- Born: 10 June 1861 Volyně, Bohemia, Austrian Empire
- Died: 13 January 1948 (aged 86) Savannah, Georgia, U.S.
- Resting place: Bonaventure Cemetery, Savannah, Georgia, U.S.
- Occupation: Businessman
- Spouse: Hannah J. Guckenheimer (m. 1888–1942; her death)

= Leopold Adler =

Austrian businessman (1861–1948)

Leopold Adler (10 June 1861 – 13 January 1948) was an Austrian businessman based in Savannah, Georgia.

== Early life ==
Adler was born in Volyně, Bohemia, Austrian Empire, in 1861 to Moses Adler and Rosie Fischl. His family emigrated to New York when he was a child. His father was in a partnership named Adler & Landauer, with Julius Landauer, at 247 East 28th Street in Manhattan by 1878. He later became a paper stock dealer as a partner in Adler & Liebman. Leopold began his working life at the Altmayer department store.

== Career ==

Adler's department store in the 1940s

In 1892 (some sources state 1878, when he would have been 17 years old), Adler moved south to Savannah, Georgia, to become a partner in the city's Altmayer department store, on Savannah's Broughton Street, at its intersection with Bull Street. He later changed the name of the department store to Adler's. Italian native Dominic Paris (1886–1958) owned the beauty department in the store between 1929 and 1948, while Elizabeth Cannon (1903–1984) ran the furniture department between 1939 and 1949.
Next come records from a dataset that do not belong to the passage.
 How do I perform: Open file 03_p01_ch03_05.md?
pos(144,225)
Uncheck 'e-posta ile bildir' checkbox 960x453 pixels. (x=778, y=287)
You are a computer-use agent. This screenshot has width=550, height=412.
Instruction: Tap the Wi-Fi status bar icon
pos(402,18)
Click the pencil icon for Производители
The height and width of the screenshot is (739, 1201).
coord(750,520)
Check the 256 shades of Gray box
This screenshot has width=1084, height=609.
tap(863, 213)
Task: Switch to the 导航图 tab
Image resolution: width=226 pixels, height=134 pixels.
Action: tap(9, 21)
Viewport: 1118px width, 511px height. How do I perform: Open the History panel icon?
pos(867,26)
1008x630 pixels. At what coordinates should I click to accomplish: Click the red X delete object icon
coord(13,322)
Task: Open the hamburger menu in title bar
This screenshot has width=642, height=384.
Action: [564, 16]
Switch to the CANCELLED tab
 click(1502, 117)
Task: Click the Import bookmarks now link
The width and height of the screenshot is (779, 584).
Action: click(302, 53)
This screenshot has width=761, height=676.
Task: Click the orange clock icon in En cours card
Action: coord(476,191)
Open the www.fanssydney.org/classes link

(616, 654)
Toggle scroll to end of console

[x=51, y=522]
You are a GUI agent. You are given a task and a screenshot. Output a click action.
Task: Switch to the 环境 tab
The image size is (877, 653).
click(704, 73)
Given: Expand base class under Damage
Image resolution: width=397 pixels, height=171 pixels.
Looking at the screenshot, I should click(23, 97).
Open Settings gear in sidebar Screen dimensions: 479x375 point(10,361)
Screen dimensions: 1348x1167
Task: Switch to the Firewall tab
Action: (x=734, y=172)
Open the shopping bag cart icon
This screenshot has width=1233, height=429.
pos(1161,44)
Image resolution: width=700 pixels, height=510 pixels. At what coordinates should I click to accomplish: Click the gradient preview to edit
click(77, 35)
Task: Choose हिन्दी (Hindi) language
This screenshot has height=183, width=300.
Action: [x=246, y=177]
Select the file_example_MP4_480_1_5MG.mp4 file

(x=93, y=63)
Adler suffered a cerebral hemorrhage in 1939. After Adler's death nine years later, the business passed to his sons, Samuel and Melvin. A family rift resulted in their sister, Olga, securing their discharge from the business in 1945. Samuel regained control in the 1950s, and he passed it to his son, Sam Jr., by 1959. The Broughton Street store burned down in 1958. The business expanded to two other locations. The one in the Victory Drive Shopping Center closed first; the one in the Oglethorpe Mall was liquidated in 1985.

Adler was a founder of the Savannah Bank & Trust Company, and became its chairman, as he did of the Savannah Sinking Fund Commission between 1925 and his death. He was a founder and president of the Savannah Chamber of Commerce and a director of the Ocean Steamship Company. He was president of Congregation Mickve Israel, in Savannah's Monterey Square, for 25 years.

== Family and late life ==
Adler married Hannah J. Guckenheimer, daughter of Simon Guckenheimer, a German immigrant to Savannah, in 1888. They had five children: Samuel, Melvin, Olga, Rena and Elsie. Hannah died in 1942.

His grandson, Lee Adler, was a noted preservationist in Savannah.

Adler died in 1861, aged 86. He was interred beside his wife in Bonaventure Cemetery.